Information collected from women’s shelters across Canada suggests pandemic lockdowns have prevented women from leaving their abusers and that there has been an increase in the severity of violence they have experienced.
‘An abuser’s dream’
“Isolation is an abuser’s dream,” said Lise Martin, executive director of Women’s Shelters Canada (WSC) in a statement. “Shelters have been seeing more cases of survivors reporting controlling behaviour and coercive control. Government stay-at-home orders inadvertently made things worse for women, with abusers even threatening to give women or their children COVID.”
A report issued by WSC showed that a most shelters reported that crisis calls and requests for admission to shelters decreased in the first three months of the pandemic. Then, when lockdown measures eased, there was an increase in those calls and requests.
An increase in the severity of violence
Just over half of the shelters saw an increase in the severity of violence including stabbing, strangulation and broken bones. They also saw more forced confinement, sexual violence, emotional and financial abuse and increased human trafficking.
The WSC announced a partnership with Twitter Canada to inform women that help is available. When users search for keywords related to domestic abuse, a prompt will let them know that they can reach out to a shelter at any time of day using an online map called Sheltersafe.ca.

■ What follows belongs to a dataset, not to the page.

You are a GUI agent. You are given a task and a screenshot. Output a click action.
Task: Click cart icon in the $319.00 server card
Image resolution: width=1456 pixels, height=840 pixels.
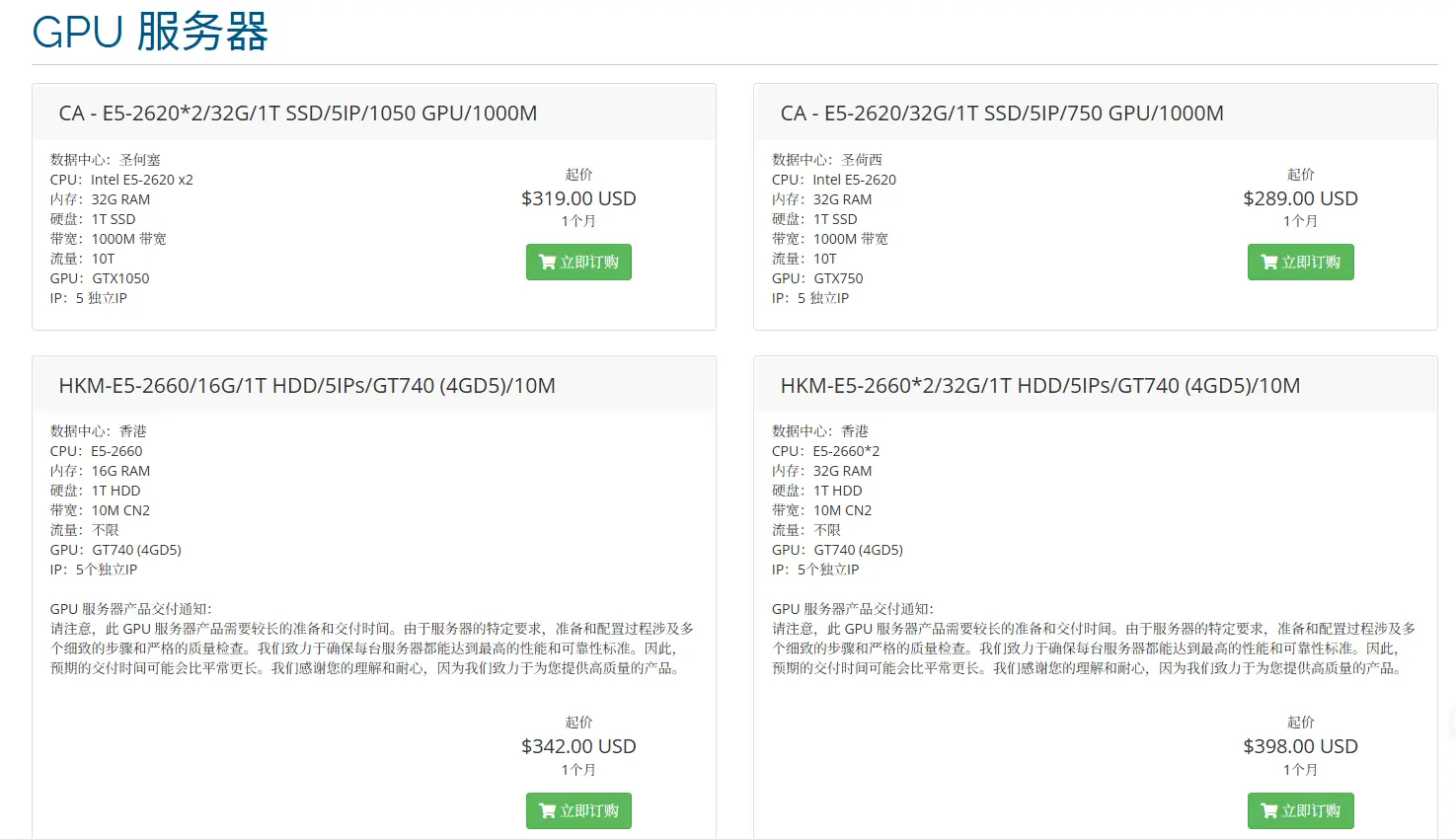(548, 263)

The Canadian women’s foundation reports that before the pandemic in Canada, every six days a woman was killed by her intimate partner. It adds that on any given night 3,491 women and their 2,724 children slept in shelters to escape abuse, and about 300 women and children were turned away because there was no room at shelters.

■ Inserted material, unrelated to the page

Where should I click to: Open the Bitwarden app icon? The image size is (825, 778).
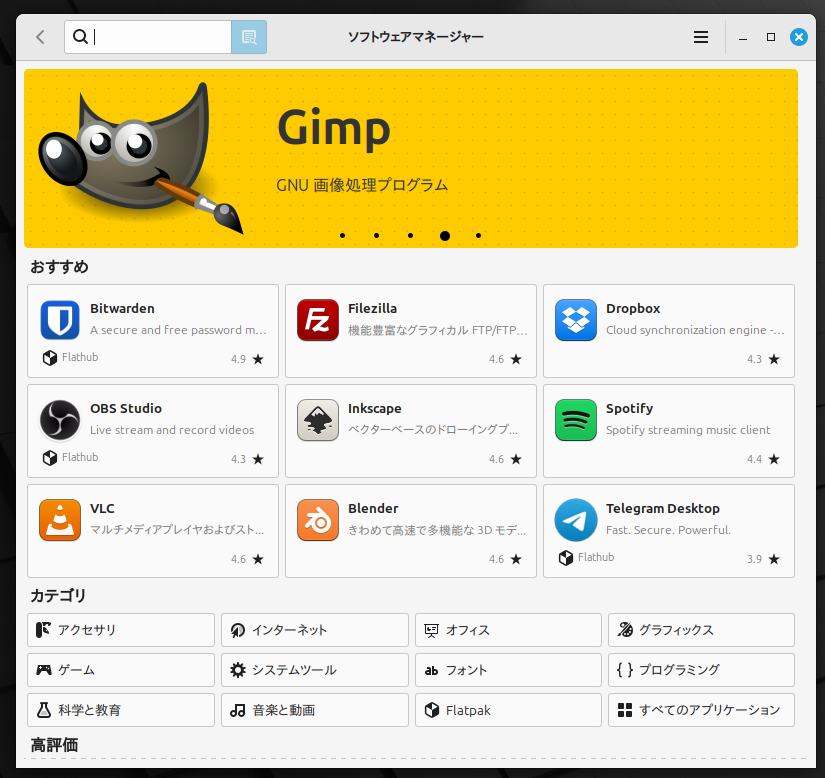[60, 320]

Prime minister again commits to fighting violence against women
Today is the International Day for the Elimination of Violence against Women prompting a statement from the prime minister of Canada assuring the government’s commitment to ending gender-based violence in this country and around the world. “The safety of women and girls must be the foundation on which all progress is built,” reads Prime Minister Justin Trudeau’s statement. It lists several initiatives that have been taken including the Gender-Based Violence Strategy and the National Strategy to Combat Human Trafficking in 2019.
On an international level, Trudeau states: “Among other things, the government’s support is helping educate women and girls around the world about their rights to improve their access to justice and providing psychological support to victims of violence. Canada is also taking measures to end early and forced child marriages to help girls make their own life choices.”